** START **

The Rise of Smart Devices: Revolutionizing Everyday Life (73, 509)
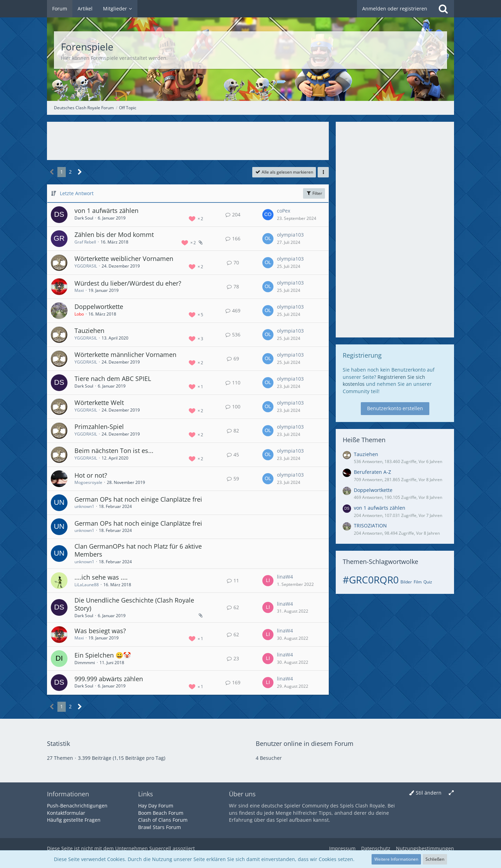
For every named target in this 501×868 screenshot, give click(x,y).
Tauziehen (89, 331)
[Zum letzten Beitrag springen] (268, 215)
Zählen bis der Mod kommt (114, 234)
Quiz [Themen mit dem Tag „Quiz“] (428, 582)
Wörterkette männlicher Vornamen (125, 355)
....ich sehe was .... (101, 577)
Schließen (435, 859)
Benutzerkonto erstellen (395, 408)
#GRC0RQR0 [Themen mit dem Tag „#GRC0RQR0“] (371, 580)
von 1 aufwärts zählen (106, 210)
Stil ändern (429, 793)
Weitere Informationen (396, 859)
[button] (323, 172)
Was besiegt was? (100, 631)
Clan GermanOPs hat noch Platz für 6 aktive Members (138, 550)
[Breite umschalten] (451, 793)
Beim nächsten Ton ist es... (114, 451)
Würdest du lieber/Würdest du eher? (128, 283)
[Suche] (443, 9)
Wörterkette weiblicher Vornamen (124, 258)
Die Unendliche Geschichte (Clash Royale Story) (134, 604)
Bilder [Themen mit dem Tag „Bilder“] (406, 582)
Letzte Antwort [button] (77, 193)
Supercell (160, 848)
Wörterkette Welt (99, 403)
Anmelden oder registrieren (395, 8)
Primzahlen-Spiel (99, 427)
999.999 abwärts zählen (109, 679)
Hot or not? (91, 475)
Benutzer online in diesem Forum (304, 743)
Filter (314, 193)
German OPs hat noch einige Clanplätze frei (138, 499)
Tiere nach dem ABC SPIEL (113, 379)
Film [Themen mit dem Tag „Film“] (418, 582)
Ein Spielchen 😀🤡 (103, 655)
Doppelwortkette (99, 306)
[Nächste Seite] (80, 172)
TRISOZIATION (370, 525)
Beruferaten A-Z (372, 472)
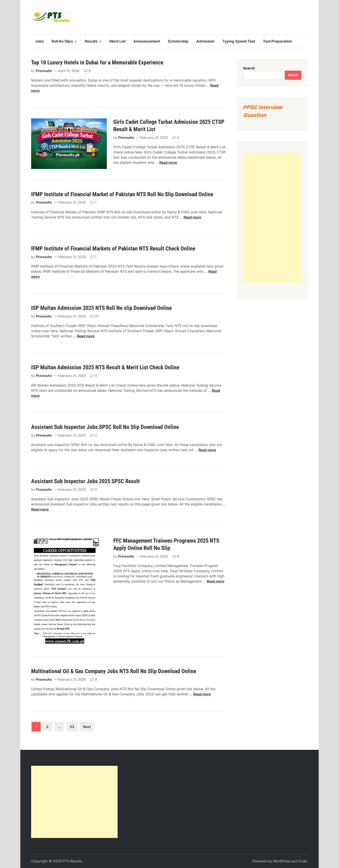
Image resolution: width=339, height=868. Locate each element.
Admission (205, 41)
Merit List (118, 41)
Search (249, 68)
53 (72, 726)
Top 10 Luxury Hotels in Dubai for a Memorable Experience (97, 62)
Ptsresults (44, 71)
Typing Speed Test (239, 41)
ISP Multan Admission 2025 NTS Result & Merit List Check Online (105, 367)
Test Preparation (277, 41)
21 (97, 316)
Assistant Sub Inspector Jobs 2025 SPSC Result (85, 481)
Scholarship (178, 41)
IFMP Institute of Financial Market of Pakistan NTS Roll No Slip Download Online (122, 194)
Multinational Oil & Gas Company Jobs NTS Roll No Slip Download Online (114, 671)
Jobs (39, 41)
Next (87, 726)
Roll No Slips (64, 41)
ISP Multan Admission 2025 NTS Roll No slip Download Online (101, 308)
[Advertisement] (272, 218)
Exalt (303, 861)
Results (93, 41)
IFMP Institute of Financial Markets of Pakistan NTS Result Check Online (113, 248)
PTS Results (72, 861)
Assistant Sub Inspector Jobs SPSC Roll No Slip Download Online (105, 427)
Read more (168, 162)
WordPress (282, 861)
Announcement (147, 41)
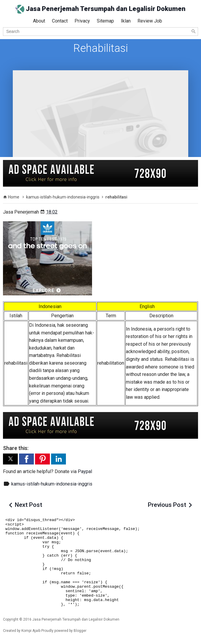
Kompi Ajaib (31, 631)
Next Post (29, 505)
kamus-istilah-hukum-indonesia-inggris (52, 484)
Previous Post (167, 505)
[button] (10, 459)
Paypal (85, 471)
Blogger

** END **

*Task instructions*: Render the lines above as a JSON list of strings, one string per line, with blank lines and the pictures left out.

*Exercise answer*:
[
  "The Rise of Smart Devices: Revolutionizing Everyday Life (73, 509)",
  "For every named target in this 501×868 screenshot, give click(x,y).",
  "Tauziehen (89, 331)",
  "[Zum letzten Beitrag springen] (268, 215)",
  "Zählen bis der Mod kommt (114, 234)",
  "Quiz [Themen mit dem Tag „Quiz“] (428, 582)",
  "Wörterkette männlicher Vornamen (125, 355)",
  "....ich sehe was .... (101, 577)",
  "Schließen (435, 859)",
  "Benutzerkonto erstellen (395, 408)",
  "#GRC0RQR0 [Themen mit dem Tag „#GRC0RQR0“] (371, 580)",
  "von 1 aufwärts zählen (106, 210)",
  "Stil ändern (429, 793)",
  "Weitere Informationen (396, 859)",
  "[button] (323, 172)",
  "Was besiegt was? (100, 631)",
  "Clan GermanOPs hat noch Platz für 6 aktive Members (138, 550)",
  "[Breite umschalten] (451, 793)",
  "Beim nächsten Ton ist es... (114, 451)",
  "Würdest du lieber/Würdest du eher? (128, 283)",
  "[Suche] (443, 9)",
  "Wörterkette weiblicher Vornamen (124, 258)",
  "Die Unendliche Geschichte (Clash Royale Story) (134, 604)",
  "Bilder [Themen mit dem Tag „Bilder“] (406, 582)",
  "Letzte Antwort [button] (77, 193)",
  "Supercell (160, 848)",
  "Wörterkette Welt (99, 403)",
  "Anmelden oder registrieren (395, 8)",
  "Primzahlen-Spiel (99, 427)",
  "999.999 abwärts zählen (109, 679)",
  "Hot or not? (91, 475)",
  "Benutzer online in diesem Forum (304, 743)",
  "Filter (314, 193)",
  "German OPs hat noch einige Clanplätze frei (138, 499)",
  "Tiere nach dem ABC SPIEL (113, 379)",
  "Film [Themen mit dem Tag „Film“] (418, 582)",
  "Ein Spielchen 😀🤡 (103, 655)",
  "Doppelwortkette (99, 306)",
  "[Nächste Seite] (80, 172)",
  "TRISOZIATION (370, 525)",
  "Beruferaten A-Z (372, 472)",
  "Image resolution: width=339, height=868. Locate each element.",
  "Admission (205, 41)",
  "Merit List (118, 41)",
  "Search (249, 68)",
  "53 (72, 726)",
  "Top 10 Luxury Hotels in Dubai for a Memorable Experience (97, 62)",
  "Ptsresults (44, 71)",
  "Typing Speed Test (239, 41)",
  "ISP Multan Admission 2025 NTS Result & Merit List Check Online (105, 367)",
  "Test Preparation (277, 41)",
  "21 (97, 316)",
  "Assistant Sub Inspector Jobs 2025 SPSC Result (85, 481)",
  "Scholarship (178, 41)",
  "IFMP Institute of Financial Market of Pakistan NTS Roll No Slip Download Online (122, 194)",
  "Multinational Oil & Gas Company Jobs NTS Roll No Slip Download Online (114, 671)",
  "Jobs (39, 41)",
  "Next (87, 726)",
  "Roll No Slips (64, 41)",
  "ISP Multan Admission 2025 NTS Roll No slip Download Online (101, 308)",
  "[Advertisement] (272, 218)",
  "Exalt (303, 861)",
  "Results (93, 41)",
  "IFMP Institute of Financial Markets of Pakistan NTS Result Check Online (113, 248)",
  "PTS Results (72, 861)",
  "Assistant Sub Inspector Jobs SPSC Roll No Slip Download Online (105, 427)",
  "Read more (168, 162)",
  "WordPress (282, 861)",
  "Announcement (147, 41)",
  "Kompi Ajaib (31, 631)",
  "Next Post (29, 505)",
  "kamus-istilah-hukum-indonesia-inggris (52, 484)",
  "Previous Post (167, 505)",
  "[button] (10, 459)",
  "Paypal (85, 471)",
  "Blogger"
]